The Company will apply to The Toronto Stock Exchange for the listing of the resulting issuer upon completion of the acquisition.

Completion of the transaction is subject to a number of conditions, including but not limited to, TSX-V acceptance and disinterested shareholder approval. The transaction cannot close until the required shareholder approval is obtained.

Completion of the transaction will also be subject to the satisfaction or waiver of the conditions to the offer to AEC shareholders, including a sufficient number of acceptances of Terra Nova's offer being received from AEC shareholders. There can be no assurance that the transaction will be completed as proposed or at all.

Investors are cautioned that, except as disclosed in the Management Information Circular to be prepared in connection with the transaction, any information released or received with respect to the Acquisition may not be accurate or complete and should not be relied upon. Trading in the securities of Terra Nova should be considered highly speculative.
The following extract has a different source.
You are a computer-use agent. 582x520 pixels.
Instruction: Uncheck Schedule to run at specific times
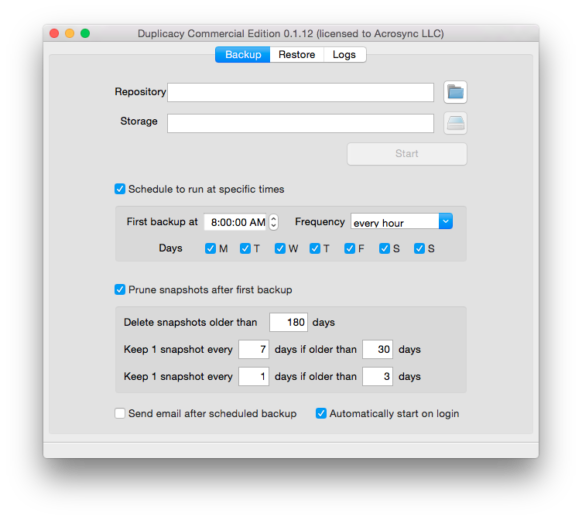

Commenting on the proposed acquisition, Mr Willie McLucas CEO of Terra Nova said "this is the culmination of over six months of work and represents an exciting acquisition for Terra Nova. The Many Stars project is not only a world ranking large scale resource but it offers the opportunity for shareholders to participate in a project offering sustained growth in the asset value of the project. I strongly encourage shareholders to support this initiative. I intend to vote for it with my personal shareholding."

Mr Allan Blood, Chairman of AEC and incoming Chairman of the Company said "I agree totally with the comments of Mr McLucas. We have been working on the Many Stars Project for two years and it represents part of the culmination of a previous twelve years on similar developments in Australia. We are excited by the scale of the resource, its potential for very serious incremental increase subject to appropriate geological development, and the technology routes that we propose to initially evaluate for the very substantial economic development of this project. I too will be enthusiastically recommending that the shareholders in AEC support this initiative and companies associated with both myself and our Finance Director intend to vote for this transaction."

ON BEHALF OF THE BOARD

William McLucas, Chairman and CEO

The TSX Venture Exchange has in no way passed upon the merits of the proposed transaction and has neither approved nor disapproved the contents of this press release.